Ne yazık ki, kapitalist ekonominin hakim olduğu modern zamanlarda, birçok kişi malı sadece bir araç olarak görmekten çok, hayatın kendisi olarak değerlendirme eğiliminde. Bu, dünyevileşme hastalığının bir yansıması olarak karşımıza çıkıyor. Bencillik, mal hırsı, güç ve çıkar peşinde koşma, gösterişli yaşam tarzları çağımızın vebası haline geldi. Bir zamanlar yüceltilen yardımlaşma, dayanışma ve başkaları için fedakârlık yapma gibi erdemler, bu süreçte değerini yitirmiş gibi görünüyor.
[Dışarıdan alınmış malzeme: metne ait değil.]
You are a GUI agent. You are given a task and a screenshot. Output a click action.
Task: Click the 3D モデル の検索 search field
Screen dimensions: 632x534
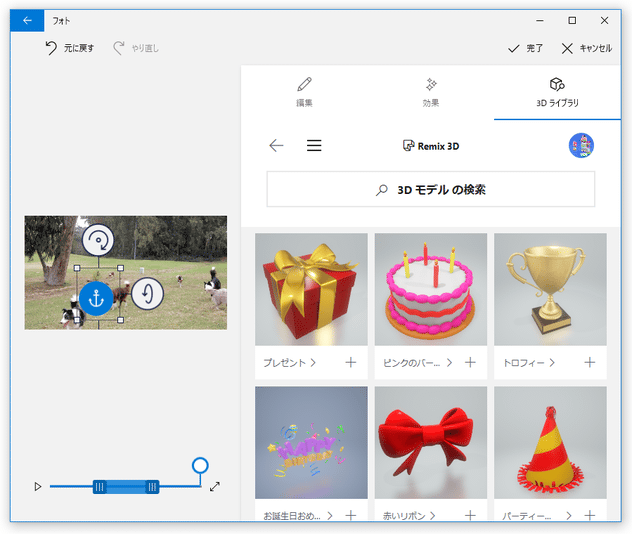click(x=431, y=189)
Ancak, insanlık, bu sonu gelmez arzu ve hırs döngüsünden, ancak infak etme ve yardımlaşma bilinciyle çıkabilir. Kendini ve çevresini düşünmeyen, fakir ve muhtaçlara, yetim ve düşkünlere el uzatmayanlar, aslında hem kendilerini hem de toplumu bir felakete sürüklemektedir. Bu bağlamda, Sevgili Peygamberimizin bize hatırlattığı gibi, mal ve servetin gerçek değeri, onu ihtiyacı olanlarla paylaşmakta geçmektedir. Bu, sadece maddi bir yardım değil, aynı zamanda manevi bir sorumluluk ve insanlık görevi olarak kabul edilmelidir. Bu şekilde, bireysel ve toplumsal bir felaketten kaçınmak, daha adil ve merhametli bir dünya inşa etmek mümkündür.

Kıymetli Okurlarım,

Ramazan ayı, infak, yardımlaşma ve paylaşma ruhunu en yoğun yaşadığımız zamanlardan biridir. Bu kutsal ayda, Rabbimize çeşitli ibadetlerle kulluğumuzu gösterirken, zekât ve sadaka-i fıtr (fitre) gibi mali ibadetler aracılığıyla da ihtiyaç sahiplerine destek olma, kardeşlerimizin sıkıntılarını paylaşma, onlara yardım eli uzatma zamanıdır. Yardımlarımızı yaparken, bunu gösteriş için değil, sadece Allah’ın rızasını kazanma niyetiyle gerçekleştirelim. Bu süreçte, yardım ettiğimiz kişilerin onurunu korumaya özen gösterelim, onları küçük düşürecek herhangi bir davranıştan kaçınalım. Bu, sadece maddi yardımın ötesinde, bir kardeşlik görevi ve manevi bir sorumluluktur.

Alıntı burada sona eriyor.